Homes and buildings have collapsed and dozens of people have been injured after a magnitude-6.1 earthquake in Indonesia.
- There have been 11 aftershocks reported by authorities
- People are urged to leave home and find a safe place if they the ground is shaking
- The number of damaged buildings is expected to rise
The quake struck at 5:34pm (EST) around 80 kilometres off the coast of West Java, but there was no threat of tsunami.
Local authorities say hundreds of buildings have been damaged, including mosques, a hospital and dozens of homes.
The tremor was also felt in Jakarta, more than 200km away, where high-rise buildings swayed back and forth before being evacuated.
There were some reports of panic in the capital, as people fled outside to safety.
So far there have been 11 aftershocks reported by authorities.

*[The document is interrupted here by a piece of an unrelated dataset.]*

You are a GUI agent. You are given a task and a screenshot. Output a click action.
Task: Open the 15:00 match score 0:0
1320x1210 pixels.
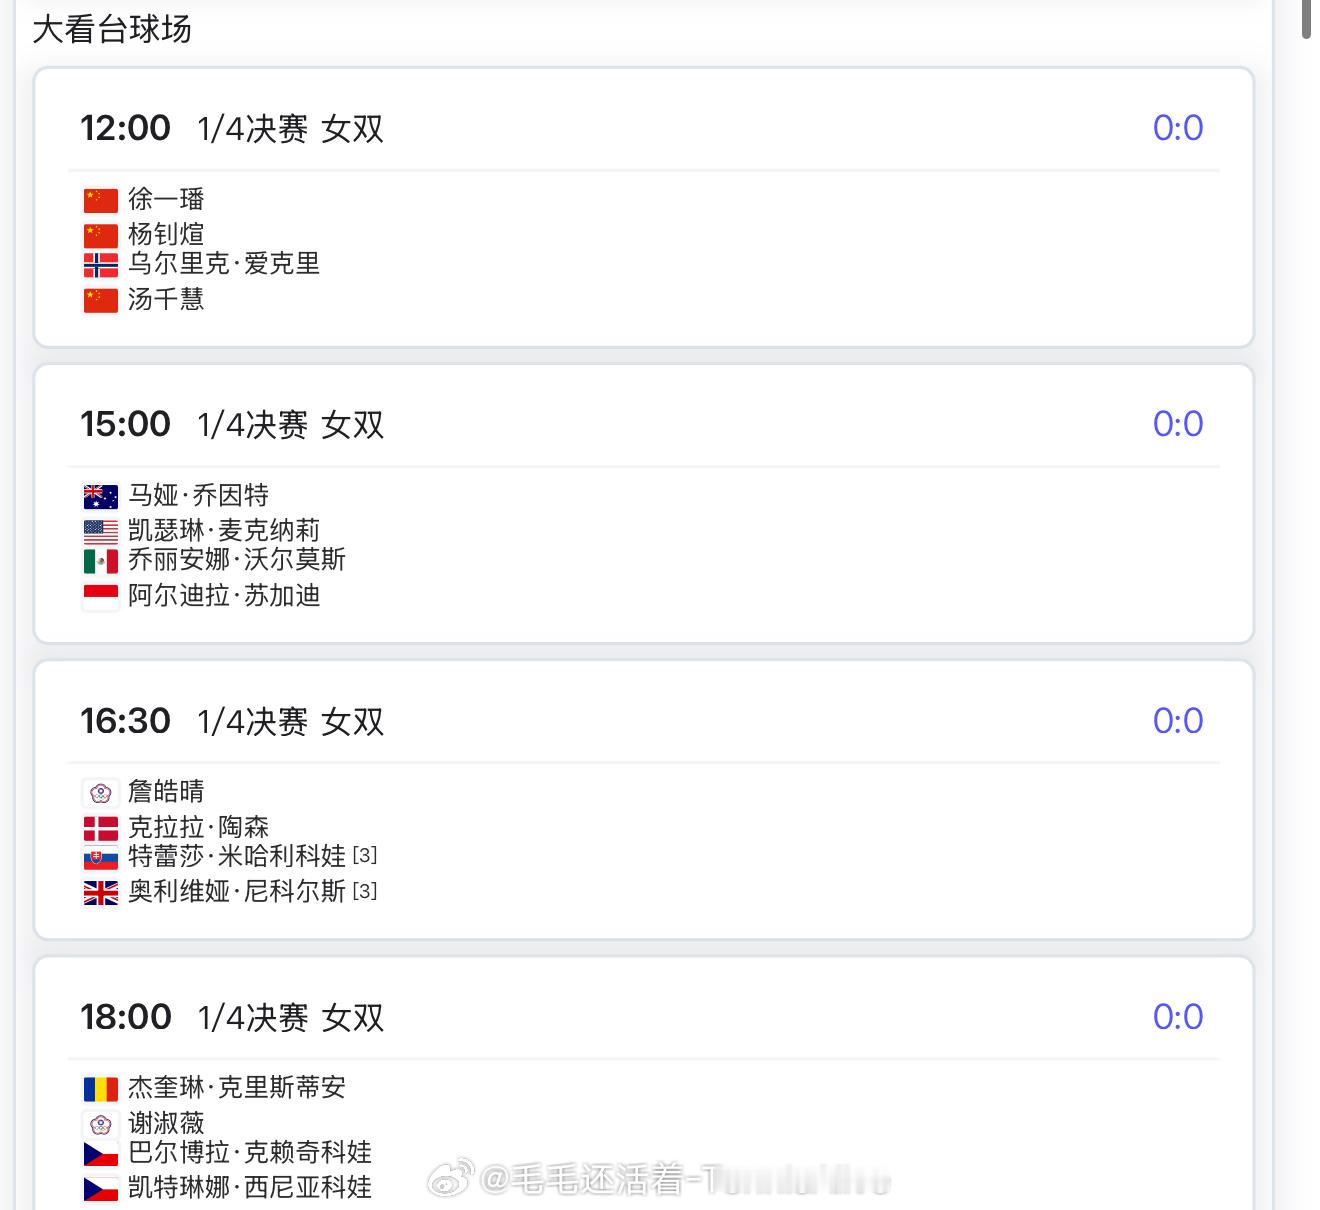1178,424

In West Java’s Cianjur province six students were badly injured when the roof of their school collapsed. Two other students suffered minor injuries.
A school hall also collapsed in Pandeglang City, but no-one was injured.
Sutopo Purwo Nugroho, a spokesman for Indonesia’s National Disaster Management Agency, said he expected the number of damaged buildings to increase and urged people to stay calm.
“Southern Java is prone to earthquakes,” he said.
“If you feel the ground shaking, leave your home and find a safe place.”
On Boxing Day 2004, a magnitude-9.1 quake struck off the west coast of Sumatra, sparking a series of tsunamis that killed more than 250,000 people.